### WHAT IS EXPECTED
The string "agent" appears in some lines of the entries that follow; copy each such line.

[Stored records]
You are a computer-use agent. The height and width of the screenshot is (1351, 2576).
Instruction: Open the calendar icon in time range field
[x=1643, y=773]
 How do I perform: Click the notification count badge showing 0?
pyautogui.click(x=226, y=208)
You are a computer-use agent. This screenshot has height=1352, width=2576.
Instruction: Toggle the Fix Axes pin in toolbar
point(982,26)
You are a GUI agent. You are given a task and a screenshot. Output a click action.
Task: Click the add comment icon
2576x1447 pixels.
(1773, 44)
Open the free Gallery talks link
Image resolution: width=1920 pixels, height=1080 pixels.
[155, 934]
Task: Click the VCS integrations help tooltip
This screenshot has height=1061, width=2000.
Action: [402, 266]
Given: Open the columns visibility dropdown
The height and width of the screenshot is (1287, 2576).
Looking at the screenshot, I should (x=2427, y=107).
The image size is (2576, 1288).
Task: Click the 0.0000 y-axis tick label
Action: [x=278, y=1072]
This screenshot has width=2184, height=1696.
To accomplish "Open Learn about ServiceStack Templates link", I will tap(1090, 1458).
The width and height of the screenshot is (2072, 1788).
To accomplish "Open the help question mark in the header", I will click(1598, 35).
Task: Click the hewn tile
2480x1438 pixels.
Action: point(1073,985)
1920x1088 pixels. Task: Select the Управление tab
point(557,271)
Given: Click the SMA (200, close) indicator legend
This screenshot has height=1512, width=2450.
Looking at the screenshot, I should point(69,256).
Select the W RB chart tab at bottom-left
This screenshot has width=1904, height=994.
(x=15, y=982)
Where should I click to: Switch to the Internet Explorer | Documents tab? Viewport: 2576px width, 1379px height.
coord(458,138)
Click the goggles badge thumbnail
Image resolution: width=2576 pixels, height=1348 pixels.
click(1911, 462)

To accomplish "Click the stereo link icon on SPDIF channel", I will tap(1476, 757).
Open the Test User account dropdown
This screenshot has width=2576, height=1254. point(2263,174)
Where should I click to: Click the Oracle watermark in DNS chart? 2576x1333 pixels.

### OUTPUT BELOW
You are a computer-use agent. The height and width of the screenshot is (1351, 2576).
You are a computer-use agent. This screenshot has height=1352, width=2576.
You are a GUI agent. You are given a task and a screenshot. Output a click action.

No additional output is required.